Motivation and Context

We are currently performing an extra copy on output tensors located in the CPU when using the WebNN EP (MLTensor -(copy)-> wasm heap -(copy)-> JS). This patch removes this copy by moving the readback to JS instead of wasm. As an extra benefit, we can also start the readbacks and wait for them in parallel.

This change is similar to #23073

### Description If it would improve performance, this patch moves outputs to MLTensor backed Tensors. ### Motivation and Context We are currently performing an extra copy on output tensors located in the CPU when using the WebNN EP (MLTensor -(copy)-> wasm heap -(copy)-> JS). This patch removes this copy by moving the readback to JS instead of wasm.
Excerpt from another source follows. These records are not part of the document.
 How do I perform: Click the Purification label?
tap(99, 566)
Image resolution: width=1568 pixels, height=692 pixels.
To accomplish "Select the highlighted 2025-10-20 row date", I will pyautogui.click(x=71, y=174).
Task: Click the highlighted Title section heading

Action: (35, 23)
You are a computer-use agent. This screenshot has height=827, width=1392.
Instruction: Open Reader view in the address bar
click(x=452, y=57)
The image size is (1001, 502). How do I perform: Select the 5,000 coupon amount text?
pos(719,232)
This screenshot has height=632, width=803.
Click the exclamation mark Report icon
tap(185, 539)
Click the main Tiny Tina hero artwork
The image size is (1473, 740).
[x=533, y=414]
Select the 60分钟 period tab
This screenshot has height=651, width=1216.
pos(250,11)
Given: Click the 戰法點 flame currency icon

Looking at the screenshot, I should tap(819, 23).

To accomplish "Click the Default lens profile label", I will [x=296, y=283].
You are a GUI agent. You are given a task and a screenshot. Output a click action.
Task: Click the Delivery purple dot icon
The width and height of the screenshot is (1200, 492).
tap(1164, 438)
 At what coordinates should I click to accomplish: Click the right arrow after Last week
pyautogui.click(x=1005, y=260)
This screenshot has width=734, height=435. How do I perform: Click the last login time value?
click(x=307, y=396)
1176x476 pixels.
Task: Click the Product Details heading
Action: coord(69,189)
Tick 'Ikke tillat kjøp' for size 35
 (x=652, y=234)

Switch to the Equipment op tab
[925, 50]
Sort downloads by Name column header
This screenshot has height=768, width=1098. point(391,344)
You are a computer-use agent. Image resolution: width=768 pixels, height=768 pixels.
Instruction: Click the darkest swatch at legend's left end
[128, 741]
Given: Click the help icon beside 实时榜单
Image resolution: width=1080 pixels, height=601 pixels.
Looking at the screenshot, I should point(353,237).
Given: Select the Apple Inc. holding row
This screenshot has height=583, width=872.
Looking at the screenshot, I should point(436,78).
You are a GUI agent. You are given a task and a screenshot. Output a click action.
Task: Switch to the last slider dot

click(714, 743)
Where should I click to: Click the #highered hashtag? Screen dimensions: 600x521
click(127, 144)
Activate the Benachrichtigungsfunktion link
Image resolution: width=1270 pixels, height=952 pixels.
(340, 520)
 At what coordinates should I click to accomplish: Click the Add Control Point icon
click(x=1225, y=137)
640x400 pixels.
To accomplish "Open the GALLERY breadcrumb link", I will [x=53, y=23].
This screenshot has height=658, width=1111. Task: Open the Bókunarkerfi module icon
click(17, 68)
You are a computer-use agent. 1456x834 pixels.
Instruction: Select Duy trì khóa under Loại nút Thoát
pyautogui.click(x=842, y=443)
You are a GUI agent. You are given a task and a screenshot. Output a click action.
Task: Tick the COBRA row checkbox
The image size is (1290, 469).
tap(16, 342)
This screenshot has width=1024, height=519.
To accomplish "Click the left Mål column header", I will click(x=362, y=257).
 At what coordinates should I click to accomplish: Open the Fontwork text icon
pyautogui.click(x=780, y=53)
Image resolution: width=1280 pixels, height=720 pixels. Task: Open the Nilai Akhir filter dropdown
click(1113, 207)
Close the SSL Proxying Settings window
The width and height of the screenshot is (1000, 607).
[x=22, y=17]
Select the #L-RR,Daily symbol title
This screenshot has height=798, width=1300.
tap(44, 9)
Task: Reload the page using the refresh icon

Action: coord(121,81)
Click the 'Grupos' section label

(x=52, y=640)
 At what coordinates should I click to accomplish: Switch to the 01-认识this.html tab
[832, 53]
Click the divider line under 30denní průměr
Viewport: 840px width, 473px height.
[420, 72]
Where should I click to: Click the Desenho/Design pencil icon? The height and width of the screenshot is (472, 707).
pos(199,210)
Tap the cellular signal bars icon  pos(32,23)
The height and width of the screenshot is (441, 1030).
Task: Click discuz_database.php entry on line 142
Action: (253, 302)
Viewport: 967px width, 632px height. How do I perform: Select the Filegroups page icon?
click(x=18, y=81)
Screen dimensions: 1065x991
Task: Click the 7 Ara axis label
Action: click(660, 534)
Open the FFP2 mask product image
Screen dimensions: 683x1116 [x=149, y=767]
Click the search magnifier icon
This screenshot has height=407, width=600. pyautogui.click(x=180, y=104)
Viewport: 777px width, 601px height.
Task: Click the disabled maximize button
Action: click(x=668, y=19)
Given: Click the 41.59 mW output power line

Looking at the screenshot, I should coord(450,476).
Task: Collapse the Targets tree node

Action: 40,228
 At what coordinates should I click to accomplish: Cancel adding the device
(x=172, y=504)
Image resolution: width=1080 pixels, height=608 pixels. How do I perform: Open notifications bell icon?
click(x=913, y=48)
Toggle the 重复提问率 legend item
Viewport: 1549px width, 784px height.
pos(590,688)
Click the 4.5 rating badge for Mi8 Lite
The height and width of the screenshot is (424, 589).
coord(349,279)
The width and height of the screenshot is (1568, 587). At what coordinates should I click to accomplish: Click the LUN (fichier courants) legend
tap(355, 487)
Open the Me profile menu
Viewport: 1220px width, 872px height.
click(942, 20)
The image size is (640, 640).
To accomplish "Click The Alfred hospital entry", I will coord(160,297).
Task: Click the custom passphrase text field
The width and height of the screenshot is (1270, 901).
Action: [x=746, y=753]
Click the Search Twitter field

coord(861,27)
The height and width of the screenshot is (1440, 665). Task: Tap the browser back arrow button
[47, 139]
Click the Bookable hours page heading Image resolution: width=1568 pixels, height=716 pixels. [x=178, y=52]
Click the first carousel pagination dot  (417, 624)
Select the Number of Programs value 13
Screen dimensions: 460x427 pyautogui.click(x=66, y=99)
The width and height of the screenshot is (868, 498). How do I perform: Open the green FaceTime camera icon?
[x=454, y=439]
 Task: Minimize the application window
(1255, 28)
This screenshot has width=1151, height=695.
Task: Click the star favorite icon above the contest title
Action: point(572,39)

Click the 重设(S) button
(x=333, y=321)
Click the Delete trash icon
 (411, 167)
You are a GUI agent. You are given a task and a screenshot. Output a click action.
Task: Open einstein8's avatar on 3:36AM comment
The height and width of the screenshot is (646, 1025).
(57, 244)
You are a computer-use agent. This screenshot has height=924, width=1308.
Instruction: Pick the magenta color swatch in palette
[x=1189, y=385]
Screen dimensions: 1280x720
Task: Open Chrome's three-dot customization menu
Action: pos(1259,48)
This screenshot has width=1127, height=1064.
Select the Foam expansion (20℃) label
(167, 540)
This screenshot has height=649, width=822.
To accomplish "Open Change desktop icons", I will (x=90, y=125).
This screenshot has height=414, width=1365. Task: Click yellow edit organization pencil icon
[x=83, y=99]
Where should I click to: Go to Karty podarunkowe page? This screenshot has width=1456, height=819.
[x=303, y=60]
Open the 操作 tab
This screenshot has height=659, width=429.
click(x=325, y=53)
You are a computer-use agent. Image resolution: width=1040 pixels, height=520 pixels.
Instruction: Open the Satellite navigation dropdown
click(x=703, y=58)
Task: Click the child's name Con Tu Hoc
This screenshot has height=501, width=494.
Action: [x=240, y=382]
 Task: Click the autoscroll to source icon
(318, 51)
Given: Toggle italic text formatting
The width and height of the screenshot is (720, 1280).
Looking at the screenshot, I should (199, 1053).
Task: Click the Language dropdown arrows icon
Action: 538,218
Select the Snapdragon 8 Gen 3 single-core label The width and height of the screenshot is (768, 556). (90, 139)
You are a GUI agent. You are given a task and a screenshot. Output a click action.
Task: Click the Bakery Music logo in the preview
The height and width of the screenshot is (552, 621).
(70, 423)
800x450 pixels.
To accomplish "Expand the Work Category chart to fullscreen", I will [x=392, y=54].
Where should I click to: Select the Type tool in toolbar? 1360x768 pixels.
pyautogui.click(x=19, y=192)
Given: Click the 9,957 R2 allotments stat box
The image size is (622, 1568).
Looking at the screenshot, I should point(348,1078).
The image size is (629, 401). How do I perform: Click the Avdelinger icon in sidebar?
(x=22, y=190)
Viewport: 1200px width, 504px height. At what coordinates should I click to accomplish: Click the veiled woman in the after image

As an extra benefit, we can also start and wait for the readbacks in parallel.

snnn · 2025-04-03T16:19:41Z

/azp run all

azure-pipelines · 2025-04-03T16:19:47Z

No pipelines are associated with this pull request.

snnn · 2025-04-03T16:20:25Z

/azp run Linux QNN CI Pipeline, Win_TRT_Minimal_CUDA_Test_CI, Windows ARM64 QNN CI Pipeline,Windows GPU Doc Gen CI Pipeline,Windows x64 QNN CI Pipeline

azure-pipelines · 2025-04-03T16:20:49Z

Azure Pipelines successfully started running 5 pipeline(s).

fs-eire · 2025-04-07T20:11:37Z

js/web/lib/wasm/wasm-core-impl.ts

+  | 'ml-tensor'
+  | 'ml-tensor-cpu-output';


why 'ml-tensor' cannot be used for output?

It can be used for outputs.

The issue that this PR is trying to solve occurs when the developer asks for preferredLocation:"cpu" (or the undefined since we default to "cpu").

I am sorry but I may have missed some context. Still not understanding why we need 'ml-tensor-cpu-output'

If the developer creates an InferenceSession with preferredOutputLocation: "cpu", (or undefined). The output tensor readback from the device will have to happen in the wasm code. All wasm code is restricted to the wasm heap. This means that we need to copy the content of the underlying MLTensor to the wasm heap (webnn::DataTransfer::CopyTensor in C++), then copy it out of the wasm heap to a Uint8Array

new Uint8Array(data.buffer, data.byteOffset, data.byteLength).set( wasm.HEAPU8.subarray(dataOffset, dataOffset + data.byteLength), );

It is more efficient to directly readback the MLTensor content to a JS Uint8Array (1 copy vs 2 copies).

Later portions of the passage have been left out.